Some types of papers can be generated very quickly with AI tools. Data analyses (PCA, MDS, FA, and calculation of various indices and metrics for example) and simple modelling exercises (GLM, GAM, RF, XGB, ridge regression, Bayesian hierarchical modelling, basic DL and NNs, etc.) that used to take weeks can be done and written up in a day, with reproducible figures and code repositories to back them up. AI tools can also greatly speed up literature reviews that used to take months. And they can speed up structuring of manuscripts and discussions, even if they aren't abused to actually write the papers.
This has been developing rapidly over the past few years -- the methods have been accessible to expert users for a few years now, but even in just the last month, new tools have been released that make them accessible to everyone able to pay a small subscription fee.

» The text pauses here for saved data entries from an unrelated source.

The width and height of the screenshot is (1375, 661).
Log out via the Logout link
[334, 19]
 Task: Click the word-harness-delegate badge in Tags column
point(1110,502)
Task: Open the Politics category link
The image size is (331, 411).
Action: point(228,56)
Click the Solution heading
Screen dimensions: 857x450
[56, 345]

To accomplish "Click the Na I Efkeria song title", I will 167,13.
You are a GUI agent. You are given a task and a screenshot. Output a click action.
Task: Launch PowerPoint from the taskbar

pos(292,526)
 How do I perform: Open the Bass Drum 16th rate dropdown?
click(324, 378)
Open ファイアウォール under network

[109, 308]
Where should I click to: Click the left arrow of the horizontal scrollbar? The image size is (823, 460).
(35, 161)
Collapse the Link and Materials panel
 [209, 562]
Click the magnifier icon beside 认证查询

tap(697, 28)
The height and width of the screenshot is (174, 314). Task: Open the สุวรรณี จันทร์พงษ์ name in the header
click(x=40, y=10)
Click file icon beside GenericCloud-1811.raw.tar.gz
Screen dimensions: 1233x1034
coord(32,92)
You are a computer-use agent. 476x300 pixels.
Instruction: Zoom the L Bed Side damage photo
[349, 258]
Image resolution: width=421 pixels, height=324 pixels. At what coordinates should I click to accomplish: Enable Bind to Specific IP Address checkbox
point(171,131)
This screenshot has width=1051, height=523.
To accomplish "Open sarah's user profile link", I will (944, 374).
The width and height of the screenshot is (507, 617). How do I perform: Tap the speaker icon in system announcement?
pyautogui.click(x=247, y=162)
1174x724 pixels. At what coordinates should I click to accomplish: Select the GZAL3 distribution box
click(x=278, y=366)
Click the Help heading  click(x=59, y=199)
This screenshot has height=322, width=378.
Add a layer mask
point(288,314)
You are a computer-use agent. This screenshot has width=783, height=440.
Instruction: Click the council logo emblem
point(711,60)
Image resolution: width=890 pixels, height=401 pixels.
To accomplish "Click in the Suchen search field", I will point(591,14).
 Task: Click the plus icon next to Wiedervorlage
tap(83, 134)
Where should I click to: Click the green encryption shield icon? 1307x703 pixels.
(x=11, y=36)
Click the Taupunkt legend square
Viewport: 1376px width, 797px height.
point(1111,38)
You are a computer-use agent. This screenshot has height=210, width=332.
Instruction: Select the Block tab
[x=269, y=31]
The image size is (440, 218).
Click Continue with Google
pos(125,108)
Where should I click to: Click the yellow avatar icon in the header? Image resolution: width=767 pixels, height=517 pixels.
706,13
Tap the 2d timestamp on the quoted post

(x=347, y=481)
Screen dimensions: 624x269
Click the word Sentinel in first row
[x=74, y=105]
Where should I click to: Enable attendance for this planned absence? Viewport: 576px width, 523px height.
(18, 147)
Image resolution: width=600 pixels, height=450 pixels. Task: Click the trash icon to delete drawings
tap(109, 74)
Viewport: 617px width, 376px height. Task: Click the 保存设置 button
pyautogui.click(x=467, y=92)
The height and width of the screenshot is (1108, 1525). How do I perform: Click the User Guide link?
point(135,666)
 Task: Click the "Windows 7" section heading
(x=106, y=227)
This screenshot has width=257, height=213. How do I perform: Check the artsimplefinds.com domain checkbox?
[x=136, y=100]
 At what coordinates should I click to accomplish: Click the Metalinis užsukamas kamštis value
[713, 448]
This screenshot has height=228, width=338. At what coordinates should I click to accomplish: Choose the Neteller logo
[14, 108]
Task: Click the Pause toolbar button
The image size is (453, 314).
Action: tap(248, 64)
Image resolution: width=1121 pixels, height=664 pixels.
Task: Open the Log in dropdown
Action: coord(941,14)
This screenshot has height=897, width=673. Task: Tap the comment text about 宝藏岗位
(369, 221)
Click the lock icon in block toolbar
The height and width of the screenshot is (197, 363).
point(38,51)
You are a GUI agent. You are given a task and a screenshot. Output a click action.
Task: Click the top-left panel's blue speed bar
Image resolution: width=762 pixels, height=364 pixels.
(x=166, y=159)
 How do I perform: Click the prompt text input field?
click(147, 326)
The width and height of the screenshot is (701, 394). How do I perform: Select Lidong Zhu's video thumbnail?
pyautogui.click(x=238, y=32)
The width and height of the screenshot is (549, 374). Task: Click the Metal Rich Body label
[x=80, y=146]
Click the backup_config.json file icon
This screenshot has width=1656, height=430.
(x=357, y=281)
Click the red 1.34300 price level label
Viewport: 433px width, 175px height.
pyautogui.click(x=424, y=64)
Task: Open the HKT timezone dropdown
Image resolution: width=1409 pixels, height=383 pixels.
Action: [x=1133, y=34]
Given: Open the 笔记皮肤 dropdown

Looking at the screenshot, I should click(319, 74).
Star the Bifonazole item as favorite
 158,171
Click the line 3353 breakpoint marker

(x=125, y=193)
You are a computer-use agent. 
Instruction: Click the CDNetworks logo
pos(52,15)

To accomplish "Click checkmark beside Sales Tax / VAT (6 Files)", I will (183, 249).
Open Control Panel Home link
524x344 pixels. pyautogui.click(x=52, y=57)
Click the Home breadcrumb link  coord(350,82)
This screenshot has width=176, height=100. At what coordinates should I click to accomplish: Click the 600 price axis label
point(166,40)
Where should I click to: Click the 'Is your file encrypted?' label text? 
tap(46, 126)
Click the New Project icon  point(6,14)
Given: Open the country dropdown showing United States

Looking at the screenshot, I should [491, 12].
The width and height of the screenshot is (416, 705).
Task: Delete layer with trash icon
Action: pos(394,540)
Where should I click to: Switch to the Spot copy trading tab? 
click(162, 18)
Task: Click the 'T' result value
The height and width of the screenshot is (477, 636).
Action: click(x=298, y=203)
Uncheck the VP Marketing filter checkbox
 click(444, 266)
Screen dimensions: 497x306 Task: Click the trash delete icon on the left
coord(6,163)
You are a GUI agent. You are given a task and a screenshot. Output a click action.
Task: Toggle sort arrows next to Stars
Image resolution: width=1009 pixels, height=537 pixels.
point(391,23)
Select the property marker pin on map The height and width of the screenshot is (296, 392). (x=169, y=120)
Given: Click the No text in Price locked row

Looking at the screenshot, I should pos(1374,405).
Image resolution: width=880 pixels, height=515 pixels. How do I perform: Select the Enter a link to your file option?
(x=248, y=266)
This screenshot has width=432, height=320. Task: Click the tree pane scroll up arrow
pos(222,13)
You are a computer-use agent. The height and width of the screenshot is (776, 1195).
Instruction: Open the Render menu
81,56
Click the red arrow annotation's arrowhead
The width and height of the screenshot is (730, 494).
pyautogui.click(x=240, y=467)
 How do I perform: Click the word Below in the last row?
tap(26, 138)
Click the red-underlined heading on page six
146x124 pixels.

Personally, I usually only write one first-authored paper a year, but honestly if I were targeting the low-hanging data analysis and modelling fruit with the tools available now, and working hard at it, I'd be able to pump out one mid-tier journal paper a week now, too.
If it's not this type of paper, some other fields have always had ways for those with resources to pump out low impact, quick win papers: a paper each for running the same test on several different substances in materials science, a paper each for running the same quick lab study on several low-cost species in biology, a quick paper for each small n social psychology experiment.